#### Problem to work on:
Transcribe each entry so that nothing differs from the original.

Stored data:
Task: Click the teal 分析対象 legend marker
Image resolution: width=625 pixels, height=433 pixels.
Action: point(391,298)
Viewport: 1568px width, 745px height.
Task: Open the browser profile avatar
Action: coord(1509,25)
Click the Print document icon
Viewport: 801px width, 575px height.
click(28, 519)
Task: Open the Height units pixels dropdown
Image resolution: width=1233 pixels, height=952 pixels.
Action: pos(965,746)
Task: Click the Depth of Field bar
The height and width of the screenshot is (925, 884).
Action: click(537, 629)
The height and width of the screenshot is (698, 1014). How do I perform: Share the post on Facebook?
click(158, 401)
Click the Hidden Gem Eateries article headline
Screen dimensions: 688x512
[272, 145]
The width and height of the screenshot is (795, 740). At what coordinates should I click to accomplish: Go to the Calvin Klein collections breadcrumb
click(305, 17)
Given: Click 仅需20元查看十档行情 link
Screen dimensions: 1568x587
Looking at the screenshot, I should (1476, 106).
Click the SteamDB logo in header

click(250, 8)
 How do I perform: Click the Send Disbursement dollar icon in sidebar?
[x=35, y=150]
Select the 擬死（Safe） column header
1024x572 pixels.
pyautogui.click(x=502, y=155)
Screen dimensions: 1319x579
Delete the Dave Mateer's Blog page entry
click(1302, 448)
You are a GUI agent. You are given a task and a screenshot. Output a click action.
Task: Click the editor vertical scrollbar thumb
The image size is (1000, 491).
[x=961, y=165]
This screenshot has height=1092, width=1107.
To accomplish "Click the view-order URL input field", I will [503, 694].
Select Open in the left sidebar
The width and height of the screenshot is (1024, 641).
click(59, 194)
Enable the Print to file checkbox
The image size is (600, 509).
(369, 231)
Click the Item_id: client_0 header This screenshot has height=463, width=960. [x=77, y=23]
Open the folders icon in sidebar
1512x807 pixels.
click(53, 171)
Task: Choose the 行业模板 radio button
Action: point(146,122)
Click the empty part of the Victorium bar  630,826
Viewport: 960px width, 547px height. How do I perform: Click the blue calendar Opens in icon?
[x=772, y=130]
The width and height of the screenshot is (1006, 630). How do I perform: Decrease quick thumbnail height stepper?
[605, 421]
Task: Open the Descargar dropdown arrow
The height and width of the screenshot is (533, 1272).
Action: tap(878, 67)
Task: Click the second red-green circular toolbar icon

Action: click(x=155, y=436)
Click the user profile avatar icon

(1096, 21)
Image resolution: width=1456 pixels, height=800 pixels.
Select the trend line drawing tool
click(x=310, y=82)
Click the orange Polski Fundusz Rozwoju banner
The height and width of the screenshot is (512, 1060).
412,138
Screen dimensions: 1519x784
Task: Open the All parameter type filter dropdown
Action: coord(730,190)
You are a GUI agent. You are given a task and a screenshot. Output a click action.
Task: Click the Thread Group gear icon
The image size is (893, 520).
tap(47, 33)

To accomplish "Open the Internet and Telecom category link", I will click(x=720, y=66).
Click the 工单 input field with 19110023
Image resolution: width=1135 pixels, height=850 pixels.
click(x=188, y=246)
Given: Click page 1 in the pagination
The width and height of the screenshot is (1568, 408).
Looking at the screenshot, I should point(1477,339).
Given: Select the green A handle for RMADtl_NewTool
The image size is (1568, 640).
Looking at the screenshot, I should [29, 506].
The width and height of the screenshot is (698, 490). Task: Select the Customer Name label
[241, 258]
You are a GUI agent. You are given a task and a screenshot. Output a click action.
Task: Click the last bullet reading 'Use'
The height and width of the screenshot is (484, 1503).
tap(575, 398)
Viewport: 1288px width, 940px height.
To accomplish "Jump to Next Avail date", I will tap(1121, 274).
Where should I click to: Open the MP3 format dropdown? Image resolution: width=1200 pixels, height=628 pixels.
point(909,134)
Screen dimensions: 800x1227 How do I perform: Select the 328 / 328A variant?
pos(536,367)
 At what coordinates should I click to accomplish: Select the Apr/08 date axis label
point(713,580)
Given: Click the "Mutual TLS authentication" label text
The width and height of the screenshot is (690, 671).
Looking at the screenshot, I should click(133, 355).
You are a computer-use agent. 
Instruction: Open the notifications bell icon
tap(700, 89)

#### Reply:
Task: Click the teal 分析対象 legend marker
Image resolution: width=625 pixels, height=433 pixels.
Action: point(391,298)
Viewport: 1568px width, 745px height.
Task: Open the browser profile avatar
Action: coord(1509,25)
Click the Print document icon
Viewport: 801px width, 575px height.
click(28, 519)
Task: Open the Height units pixels dropdown
Image resolution: width=1233 pixels, height=952 pixels.
Action: pos(965,746)
Task: Click the Depth of Field bar
The height and width of the screenshot is (925, 884).
Action: click(537, 629)
The height and width of the screenshot is (698, 1014). How do I perform: Share the post on Facebook?
click(158, 401)
Click the Hidden Gem Eateries article headline
Screen dimensions: 688x512
[272, 145]
The width and height of the screenshot is (795, 740). At what coordinates should I click to accomplish: Go to the Calvin Klein collections breadcrumb
click(305, 17)
Given: Click 仅需20元查看十档行情 link
Screen dimensions: 1568x587
Looking at the screenshot, I should (1476, 106).
Click the SteamDB logo in header

click(250, 8)
 How do I perform: Click the Send Disbursement dollar icon in sidebar?
[x=35, y=150]
Select the 擬死（Safe） column header
1024x572 pixels.
pyautogui.click(x=502, y=155)
Screen dimensions: 1319x579
Delete the Dave Mateer's Blog page entry
click(1302, 448)
You are a GUI agent. You are given a task and a screenshot. Output a click action.
Task: Click the editor vertical scrollbar thumb
The image size is (1000, 491).
[x=961, y=165]
This screenshot has height=1092, width=1107.
To accomplish "Click the view-order URL input field", I will [503, 694].
Select Open in the left sidebar
The width and height of the screenshot is (1024, 641).
click(59, 194)
Enable the Print to file checkbox
The image size is (600, 509).
(369, 231)
Click the Item_id: client_0 header This screenshot has height=463, width=960. [x=77, y=23]
Open the folders icon in sidebar
1512x807 pixels.
click(53, 171)
Task: Choose the 行业模板 radio button
Action: point(146,122)
Click the empty part of the Victorium bar  630,826
Viewport: 960px width, 547px height. How do I perform: Click the blue calendar Opens in icon?
[x=772, y=130]
The width and height of the screenshot is (1006, 630). How do I perform: Decrease quick thumbnail height stepper?
[605, 421]
Task: Open the Descargar dropdown arrow
The height and width of the screenshot is (533, 1272).
Action: tap(878, 67)
Task: Click the second red-green circular toolbar icon

Action: click(x=155, y=436)
Click the user profile avatar icon

(1096, 21)
Image resolution: width=1456 pixels, height=800 pixels.
Select the trend line drawing tool
click(x=310, y=82)
Click the orange Polski Fundusz Rozwoju banner
The height and width of the screenshot is (512, 1060).
412,138
Screen dimensions: 1519x784
Task: Open the All parameter type filter dropdown
Action: coord(730,190)
You are a GUI agent. You are given a task and a screenshot. Output a click action.
Task: Click the Thread Group gear icon
The image size is (893, 520).
tap(47, 33)

To accomplish "Open the Internet and Telecom category link", I will click(x=720, y=66).
Click the 工单 input field with 19110023
Image resolution: width=1135 pixels, height=850 pixels.
click(x=188, y=246)
Given: Click page 1 in the pagination
The width and height of the screenshot is (1568, 408).
Looking at the screenshot, I should point(1477,339).
Given: Select the green A handle for RMADtl_NewTool
The image size is (1568, 640).
Looking at the screenshot, I should [29, 506].
The width and height of the screenshot is (698, 490). Task: Select the Customer Name label
[241, 258]
You are a GUI agent. You are given a task and a screenshot. Output a click action.
Task: Click the last bullet reading 'Use'
The height and width of the screenshot is (484, 1503).
tap(575, 398)
Viewport: 1288px width, 940px height.
To accomplish "Jump to Next Avail date", I will tap(1121, 274).
Where should I click to: Open the MP3 format dropdown? Image resolution: width=1200 pixels, height=628 pixels.
point(909,134)
Screen dimensions: 800x1227 How do I perform: Select the 328 / 328A variant?
pos(536,367)
 At what coordinates should I click to accomplish: Select the Apr/08 date axis label
point(713,580)
Given: Click the "Mutual TLS authentication" label text
The width and height of the screenshot is (690, 671).
Looking at the screenshot, I should click(133, 355).
You are a computer-use agent. 
Instruction: Open the notifications bell icon
tap(700, 89)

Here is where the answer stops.